◆ **Testo di partenza**
--------

Cane mangia cane

di Paul Schrader

Schrader adatta il noir di Bunker con un'opera indisciplinata e fulminante, il racconto della dissoluzione di un terzetto di criminali senza speranza.

Cane-mangia-cane recensione film Cage Schrader

Tratta da un romanzo di Edward Bunker, Cane mangia cane, l’ultima opera di Paul Schrader, rappresenta perfettamente un’idea di cinema totale: al centro della storia c’è un’idea, forte e pulsante, alla cui espressione vengono declinate tutte le risorse del linguaggio filmico. L’idea al centro di Cane mangia cane è l’isolamento: isolamento da prigione, da mura di cemento armato e barriere psicologiche. Isolamento dalla società, da qualsiasi cedimento a relazioni sentimentali e altre ammissioni di fragilità. Cane mangia cane è una storia marginale di uomini soli, schiacciati dalla colpa e incapaci di liberarsi del loro fardello.

Mad Dog (Wilhem Dafoe), Diesel (Christopher Matthew Cook) e Troy (Nicholas Cage) sono i membri di una sgangherata gang che campa di piccole commissioni e magri bottini, finalmente riuniti dopo un lungo periodo di carcere. Guidati da un improbabile faccendiere con un soprannome da signore del crimine ("il greco", interpretato dallo stesso Schrader), i tre hanno infine l’opportunità di rischiare tutto su un grosso colpo: il rapimento di un bambino.

--------

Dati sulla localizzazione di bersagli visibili
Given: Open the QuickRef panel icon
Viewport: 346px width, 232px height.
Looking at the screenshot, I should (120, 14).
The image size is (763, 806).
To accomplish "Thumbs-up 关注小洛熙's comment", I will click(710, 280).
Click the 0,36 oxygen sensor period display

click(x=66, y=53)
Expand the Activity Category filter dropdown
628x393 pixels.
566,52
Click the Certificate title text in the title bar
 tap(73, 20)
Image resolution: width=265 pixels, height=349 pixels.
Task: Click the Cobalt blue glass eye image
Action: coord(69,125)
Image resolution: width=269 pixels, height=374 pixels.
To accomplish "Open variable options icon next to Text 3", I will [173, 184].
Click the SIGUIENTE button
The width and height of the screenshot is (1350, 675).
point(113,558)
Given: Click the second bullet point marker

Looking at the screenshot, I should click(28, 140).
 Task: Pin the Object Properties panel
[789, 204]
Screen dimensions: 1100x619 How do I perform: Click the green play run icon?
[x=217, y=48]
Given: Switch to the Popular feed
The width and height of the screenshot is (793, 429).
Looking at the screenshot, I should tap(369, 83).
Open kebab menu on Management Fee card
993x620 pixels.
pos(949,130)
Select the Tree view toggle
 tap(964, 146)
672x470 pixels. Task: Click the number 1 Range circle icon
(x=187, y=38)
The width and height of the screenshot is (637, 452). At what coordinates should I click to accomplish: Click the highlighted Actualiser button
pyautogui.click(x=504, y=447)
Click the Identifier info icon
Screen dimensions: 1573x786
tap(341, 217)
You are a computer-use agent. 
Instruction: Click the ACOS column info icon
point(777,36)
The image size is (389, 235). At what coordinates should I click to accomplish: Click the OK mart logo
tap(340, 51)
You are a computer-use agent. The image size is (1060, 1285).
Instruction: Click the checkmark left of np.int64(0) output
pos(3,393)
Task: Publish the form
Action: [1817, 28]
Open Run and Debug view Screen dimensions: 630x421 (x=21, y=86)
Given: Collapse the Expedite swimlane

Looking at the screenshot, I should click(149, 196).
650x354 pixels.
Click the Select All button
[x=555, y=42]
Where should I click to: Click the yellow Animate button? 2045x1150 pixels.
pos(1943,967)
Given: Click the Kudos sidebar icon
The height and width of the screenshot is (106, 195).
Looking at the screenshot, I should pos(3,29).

--------

◆ **Istruzioni del compito**
Trascrivi senza modifiche il passo della recensione che va da "Tratta da un" a "del loro fardello.".

◆ **Risposta**
Tratta da un romanzo di Edward Bunker, Cane mangia cane, l’ultima opera di Paul Schrader, rappresenta perfettamente un’idea di cinema totale: al centro della storia c’è un’idea, forte e pulsante, alla cui espressione vengono declinate tutte le risorse del linguaggio filmico. L’idea al centro di Cane mangia cane è l’isolamento: isolamento da prigione, da mura di cemento armato e barriere psicologiche. Isolamento dalla società, da qualsiasi cedimento a relazioni sentimentali e altre ammissioni di fragilità. Cane mangia cane è una storia marginale di uomini soli, schiacciati dalla colpa e incapaci di liberarsi del loro fardello.